Modern biotechnological approaches could reveal medical and industrial uses for the same herbs and spices used in spaghetti sauce and other Italian fare, says Assistant professor Kalidas Shetty of the UMass Food Science Department.
Shetty is researching the possibility of using thyme, oregano, savory, rosemary and sage for purposes such as preserving foods, preventing cancer and protecting people from inflammatory diseases. Each herb serves a different purpose.
Shetty conceived of using herbs for medical and food processing applications when he was living in his native southern India and learned that early explorers had always used spices as food preservatives.
“I’m really going back to the original purpose of using herbs,” says Shetty, who came to America in 1984, and arrived at the University a year and a half ago. “Explorers from the Middle East and Europe had always used herbs and spices to preserve food, and those spices evolved into becoming flavor enhancers. This even led Columbus to search for a new route to the East, and landed him in the Americas.”
Researches have bandied around the age-old theory of using herbs and spices for medical purposes since the 1950s, said Shetty, but modern biotechnological approaches have facilitated studies for such theories.
Shetty’s first approach is to exploit the anti-microbial properties of chemical components in herbs that, when added to specific foods, could fight off food pathogenic bacteria such as Salmonella or E-coli. Shetty is conducting this work in collaboration with UMass professor of Food Microbiology Ronald Labbe.
“Currently, sodium benzoate, potassium sorbate and other synthesized chemical compounds are used to protect against pathogens,” Labbe says. “Some chemical components of herbs would provide a natural alternative to those chemicals.”

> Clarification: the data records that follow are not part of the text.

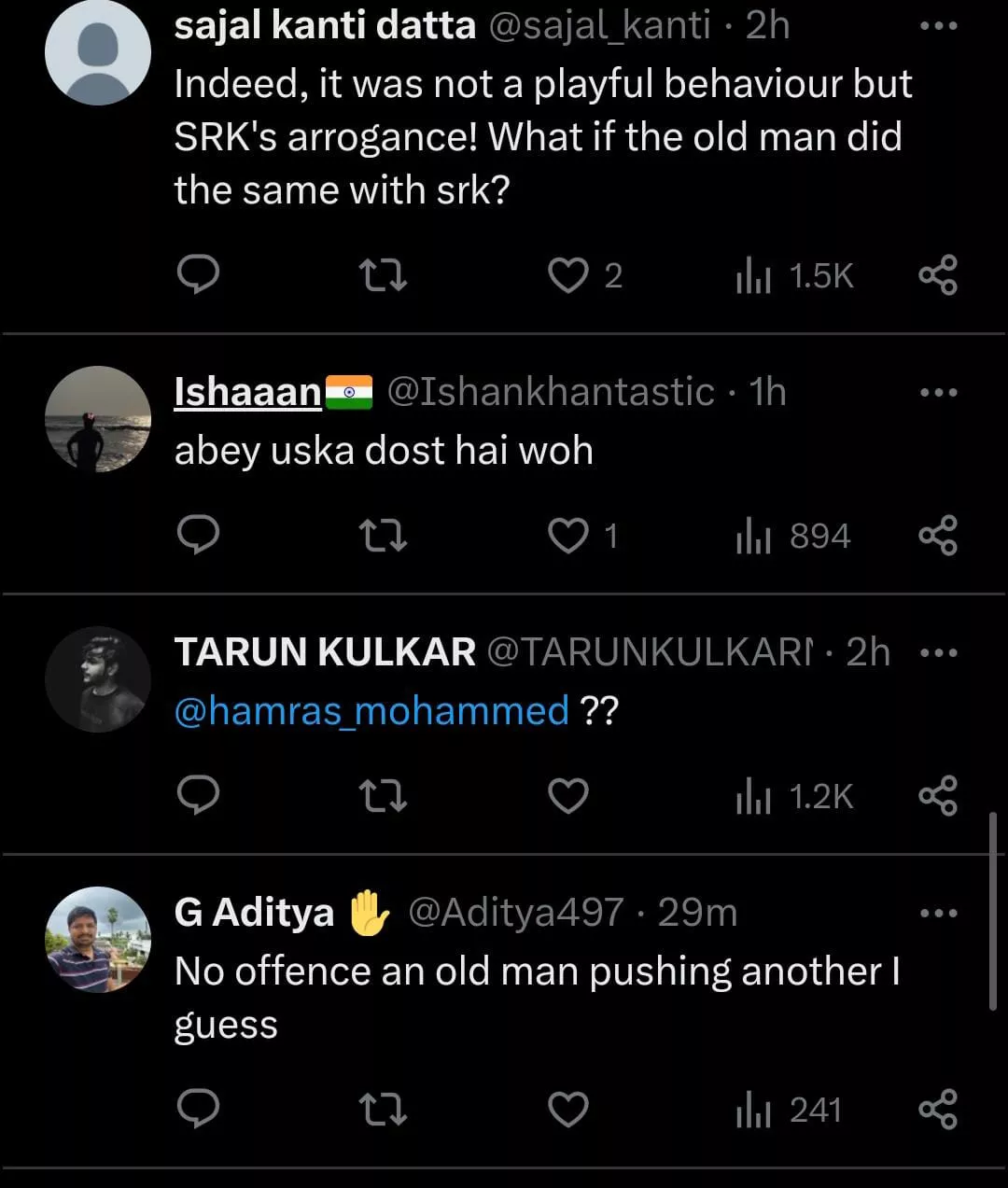Image resolution: width=1008 pixels, height=1188 pixels.
Task: View analytics for Ishaaan's 894 views
Action: click(x=794, y=536)
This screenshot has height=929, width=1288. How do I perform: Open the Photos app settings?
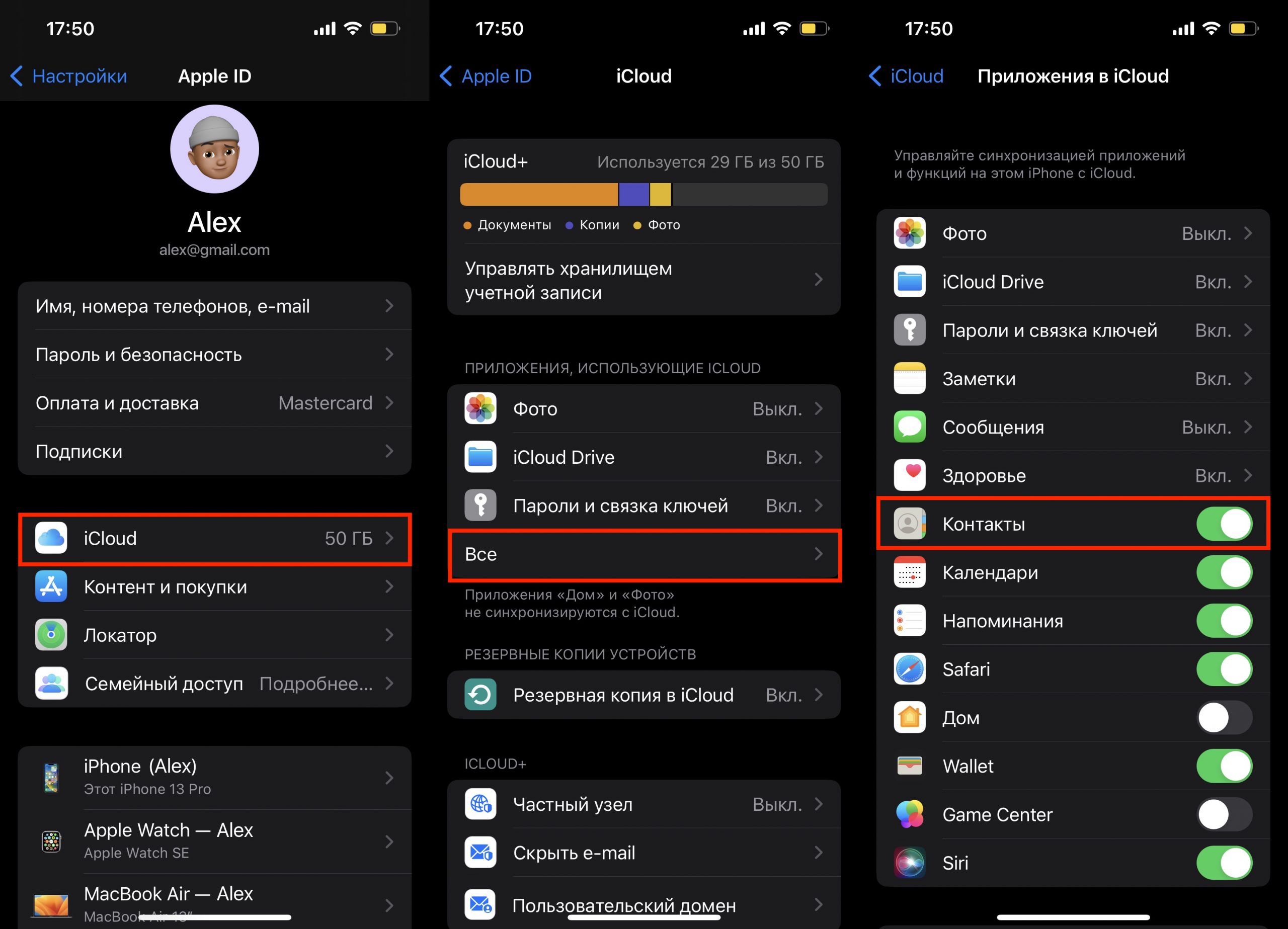tap(1073, 232)
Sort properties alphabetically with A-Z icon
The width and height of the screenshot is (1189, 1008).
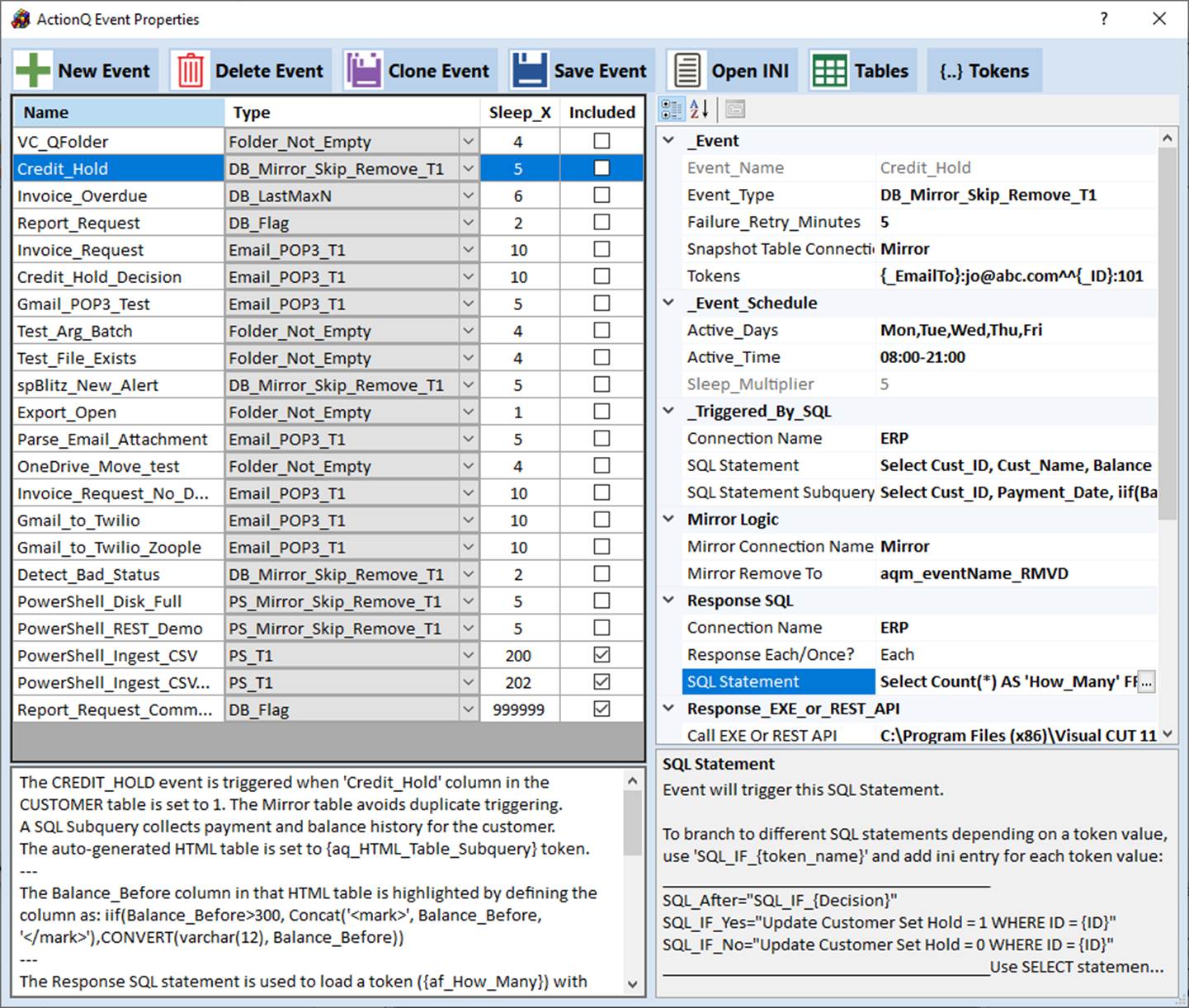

Shetty also believes that certain components could be used as anti-oxidants, which prevent the natural deterioration of foods. Synthesized anti-oxidants, such as butyl-hydroxyanisole (BHA), and butyl-hydroxytolune (BHT), are currently used as anti-oxidants, but Shetty said these compounds have been suspected to cause cancer of the stomach and bladder. He believes that herbs could serve as chemo-preventative agents, which prevent the beginning stages that lead to cancer.
“Lipid oxidation, or deterioration of the membrane, can trigger the development of cancer,” says Shetty. “Some herbs contain chemical compounds that could prevent that deterioration from beginning in the first place.”
Shetty also suspects that some herbs contain anti-protozoal and anti-malarial properties. He is collaborating with UMass professor Linda Nolan in studying the effects (of what??) on these microorganisms.
Shetty began researching these approaches using a biotechnological approach called plant tissue culture. This technique includes using in vitro conditions in the laboratory to grow cloned plants of each spice from a single seed. Shetty snipped and planted an offshoot of the first plant that sprouted, and produced 12-15 clones of each herb by planting offshoots of successive plants. Shetty explains that he grew plants in a controlled environment because herbs grown outdoors tend to be heterogeneous.
“The plants grown outdoors are cross-pollinated by nature,” says Shetty. “Certain elements, like the wind and insects, make each plant different than the next.” Shetty’s second step, which he is about to undertake, uses several analytical and chemical approaches that enable him to screen each clone for desirable chemical compounds that produce anti-microbial, anti-oxidant, or anti-protozoal properties. Shetty will also determine the level at which these chemical compounds are present. Professors Labbe and Nolan will then use specific extracts from elite clones and test them (??) in their respective microbial systems.
Using another biotechnological approach, Shetty will characterize key enzymatic pathways that regulate the synthesis of the above chemical compound, and the level at which these compounds are present.
Shetty will then isolate and characterize the genes that regulate the synthesis of the enzymes that produce the chemical compounds. Finally, he will breed transgenic (??) plants containing the genes that produce the highest levels of the desired chemical compounds.